**What this task involves**: Line tally for "speech": state how many lines of the entries include it, with no other text.

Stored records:
******

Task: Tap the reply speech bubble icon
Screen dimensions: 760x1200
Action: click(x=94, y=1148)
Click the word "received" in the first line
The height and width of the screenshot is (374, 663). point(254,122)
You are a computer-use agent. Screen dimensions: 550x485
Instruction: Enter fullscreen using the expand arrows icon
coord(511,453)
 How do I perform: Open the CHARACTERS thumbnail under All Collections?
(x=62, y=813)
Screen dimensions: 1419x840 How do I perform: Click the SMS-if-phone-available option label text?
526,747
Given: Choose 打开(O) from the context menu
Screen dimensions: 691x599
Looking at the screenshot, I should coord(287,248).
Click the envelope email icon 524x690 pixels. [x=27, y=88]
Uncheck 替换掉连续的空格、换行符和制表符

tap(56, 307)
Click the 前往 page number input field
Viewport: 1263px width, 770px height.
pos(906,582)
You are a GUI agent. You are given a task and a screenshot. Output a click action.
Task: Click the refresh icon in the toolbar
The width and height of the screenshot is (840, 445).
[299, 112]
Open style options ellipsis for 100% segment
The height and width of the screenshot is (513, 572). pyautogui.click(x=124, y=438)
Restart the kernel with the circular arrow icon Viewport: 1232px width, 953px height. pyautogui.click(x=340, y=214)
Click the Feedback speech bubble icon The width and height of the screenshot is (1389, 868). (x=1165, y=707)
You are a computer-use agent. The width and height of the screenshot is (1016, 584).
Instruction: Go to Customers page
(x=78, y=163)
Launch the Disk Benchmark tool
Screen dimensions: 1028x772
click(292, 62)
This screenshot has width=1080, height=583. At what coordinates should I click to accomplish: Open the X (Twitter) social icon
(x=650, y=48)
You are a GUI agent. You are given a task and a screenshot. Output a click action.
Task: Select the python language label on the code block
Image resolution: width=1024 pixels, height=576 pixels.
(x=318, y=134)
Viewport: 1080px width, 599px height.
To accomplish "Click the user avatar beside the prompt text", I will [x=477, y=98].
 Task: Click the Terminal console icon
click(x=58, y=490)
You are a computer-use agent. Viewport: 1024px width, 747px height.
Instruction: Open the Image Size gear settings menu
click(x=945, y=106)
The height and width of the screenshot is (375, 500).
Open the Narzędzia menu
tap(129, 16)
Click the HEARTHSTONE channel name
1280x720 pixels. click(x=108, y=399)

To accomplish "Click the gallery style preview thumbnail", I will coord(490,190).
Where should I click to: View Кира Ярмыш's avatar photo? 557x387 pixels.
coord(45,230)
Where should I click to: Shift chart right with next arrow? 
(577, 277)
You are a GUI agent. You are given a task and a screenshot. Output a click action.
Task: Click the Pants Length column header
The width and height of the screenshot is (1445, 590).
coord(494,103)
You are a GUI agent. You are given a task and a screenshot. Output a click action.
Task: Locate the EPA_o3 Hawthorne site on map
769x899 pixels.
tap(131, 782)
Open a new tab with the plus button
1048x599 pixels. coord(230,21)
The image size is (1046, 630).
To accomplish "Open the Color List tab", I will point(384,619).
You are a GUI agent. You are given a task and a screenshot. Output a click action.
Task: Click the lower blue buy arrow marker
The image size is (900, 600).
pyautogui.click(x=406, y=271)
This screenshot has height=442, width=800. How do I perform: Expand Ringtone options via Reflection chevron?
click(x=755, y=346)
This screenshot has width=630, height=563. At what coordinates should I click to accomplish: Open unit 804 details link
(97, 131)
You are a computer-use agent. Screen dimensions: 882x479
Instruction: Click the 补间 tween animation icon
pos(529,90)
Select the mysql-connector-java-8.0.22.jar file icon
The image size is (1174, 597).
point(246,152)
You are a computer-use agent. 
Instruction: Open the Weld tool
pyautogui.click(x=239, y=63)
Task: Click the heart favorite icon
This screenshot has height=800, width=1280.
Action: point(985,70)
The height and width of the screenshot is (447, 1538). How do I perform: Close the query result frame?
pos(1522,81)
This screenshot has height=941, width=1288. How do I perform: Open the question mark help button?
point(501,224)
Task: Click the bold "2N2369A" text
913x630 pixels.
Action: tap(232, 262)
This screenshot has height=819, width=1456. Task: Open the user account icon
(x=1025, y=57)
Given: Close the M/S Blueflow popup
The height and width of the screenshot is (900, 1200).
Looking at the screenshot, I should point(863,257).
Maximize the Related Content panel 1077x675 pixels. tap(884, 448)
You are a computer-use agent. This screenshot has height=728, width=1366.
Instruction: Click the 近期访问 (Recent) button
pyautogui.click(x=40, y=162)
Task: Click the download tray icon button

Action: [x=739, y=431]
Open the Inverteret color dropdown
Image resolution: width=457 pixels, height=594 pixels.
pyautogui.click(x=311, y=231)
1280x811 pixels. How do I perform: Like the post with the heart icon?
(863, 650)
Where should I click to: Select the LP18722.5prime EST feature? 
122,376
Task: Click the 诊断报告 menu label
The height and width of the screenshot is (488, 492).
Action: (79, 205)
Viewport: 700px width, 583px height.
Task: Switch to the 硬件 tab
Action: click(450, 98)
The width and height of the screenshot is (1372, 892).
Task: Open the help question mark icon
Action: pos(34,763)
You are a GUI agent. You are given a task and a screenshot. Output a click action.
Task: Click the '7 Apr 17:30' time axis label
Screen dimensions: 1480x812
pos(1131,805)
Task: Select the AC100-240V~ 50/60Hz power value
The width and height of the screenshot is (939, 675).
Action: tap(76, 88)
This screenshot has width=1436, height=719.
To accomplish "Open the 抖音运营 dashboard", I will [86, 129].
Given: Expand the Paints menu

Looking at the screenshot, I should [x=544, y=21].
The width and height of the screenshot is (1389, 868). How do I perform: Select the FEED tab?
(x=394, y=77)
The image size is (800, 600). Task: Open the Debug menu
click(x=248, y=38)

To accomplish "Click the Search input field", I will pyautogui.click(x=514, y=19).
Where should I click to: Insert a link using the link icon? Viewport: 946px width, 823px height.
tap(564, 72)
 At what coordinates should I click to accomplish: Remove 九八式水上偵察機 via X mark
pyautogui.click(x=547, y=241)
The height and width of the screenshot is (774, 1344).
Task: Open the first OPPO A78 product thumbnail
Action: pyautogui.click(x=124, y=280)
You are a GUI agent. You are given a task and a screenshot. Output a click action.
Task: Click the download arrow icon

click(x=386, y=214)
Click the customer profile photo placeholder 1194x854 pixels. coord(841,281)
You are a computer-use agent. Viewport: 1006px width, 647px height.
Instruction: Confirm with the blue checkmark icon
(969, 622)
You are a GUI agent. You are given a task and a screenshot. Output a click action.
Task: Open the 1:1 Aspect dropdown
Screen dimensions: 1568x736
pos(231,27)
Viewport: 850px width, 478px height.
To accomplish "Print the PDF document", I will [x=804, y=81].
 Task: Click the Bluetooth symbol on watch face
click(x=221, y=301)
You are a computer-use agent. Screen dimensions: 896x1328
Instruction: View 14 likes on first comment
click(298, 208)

******

**Finished exercise**: 2